Anyway, I babysat that class for about half an hour, until the teacher returned from inexplicable absence and then went down to see the principal again. Taking me seriously now (after I answered an emphatic yes to the "so you're a real teacher?" question) he called somebody at human resources, determined that I was indeed hired by the district, and allowed me to talk him into giving me the recently vacated 7th grade social studies gig. So, I rolled into that class, aided by a sub who had taught the class before, and got all set up, and started teaching that day, 4th period. Things went pretty well until my last period class, where I had to move one kid for talking, then he insults a girl in class, for which I called him onto the carpet. A couple minutes later he was about to swing at another kid. So my first day of school ends with me diving between two 3' tall 11year olds and preventing punches. Lovely.

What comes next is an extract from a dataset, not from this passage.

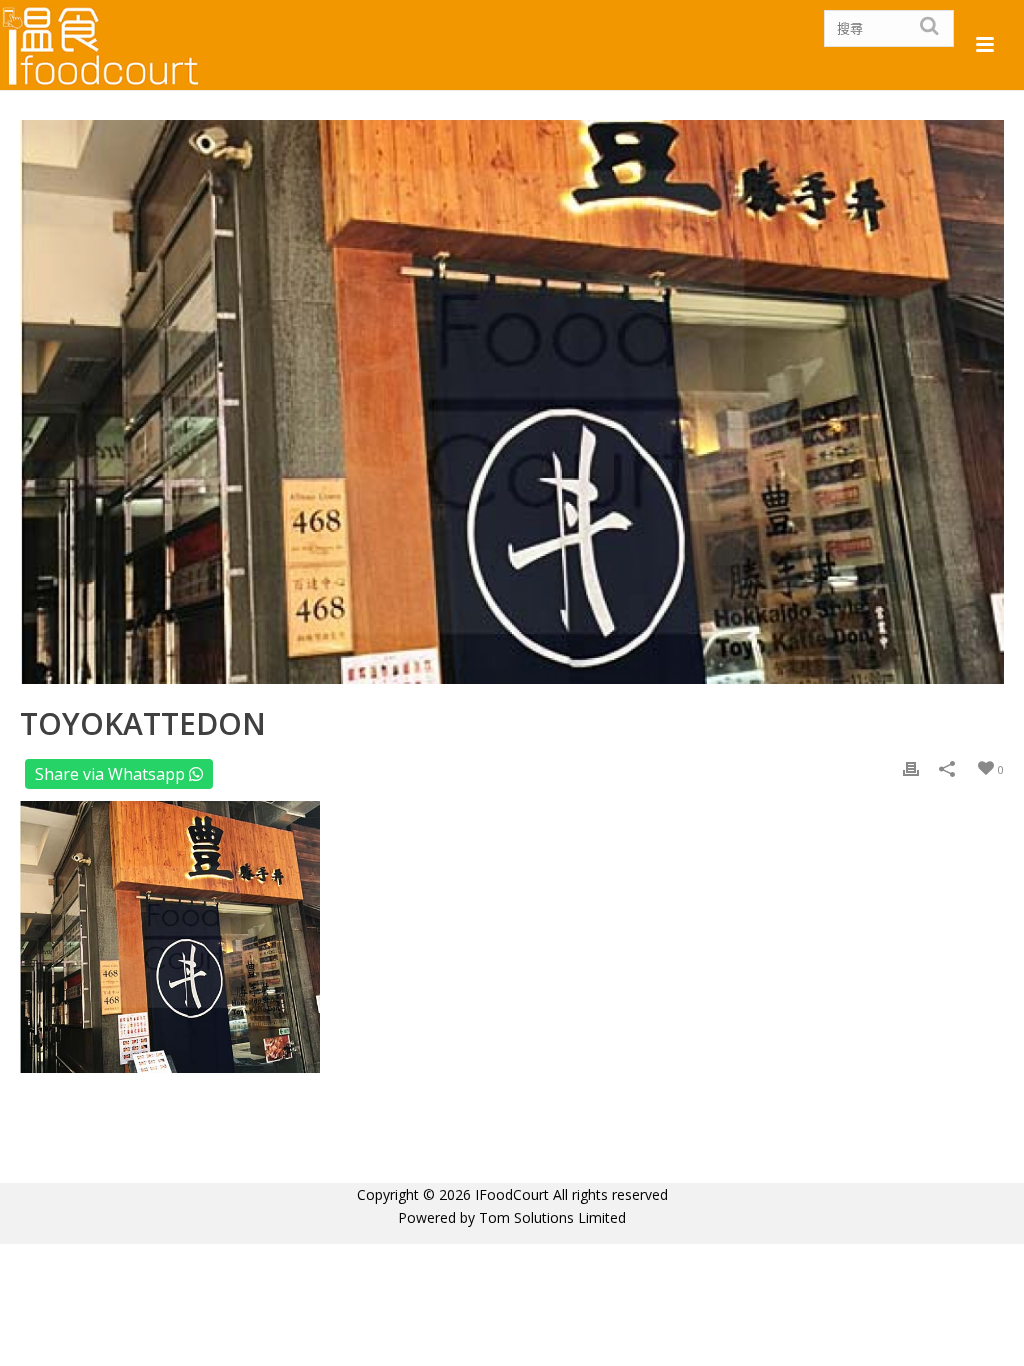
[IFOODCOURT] (102, 45)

LA itself: There’s a really bizarre, almost surreal feel to large chunks of this city. Due I think to expanding so rapidly without much zoning or thought going into layout, one finds random globs of industry, commercial towers, small-town main streets, strip malls, and residential areas all thrown in together all over the place. My city, El Segundo (while not part of LA proper, it’s certainly lumped in) has five big office towers- DirecTV, Hughes, Oracle; an honest-to-God “Main Street” with little townie bars, a great hamburger place, etc.; the beach; an enormous Chevron refinery; lots of nice residential areas, and the Hyperion plant, known around here as the Shit Factory; all within about a 2 mile radius. It’s also got Sepulveda Blvd. running through it- one of the most glaring commercial meccas that I’ve ever encountered. From Santa Monica to Long Beach, Sepulveda serves up a never-ending repetition of furniture stores, fast food, oil changes, car washes, surf shops, Ralph’s supermarkets, and anything else that one could possibly want. There is some kind of charm to the mix of emporiums, specifically that there are a lot of non-chain stores, and odd CA-only chains like Koo Koo Roo California Kitchens, El Pollo Loco, the above-mentioned Ralph’s (home of 24/7 double coupons) and so forth that, at least for now, keep it from seeming too generic.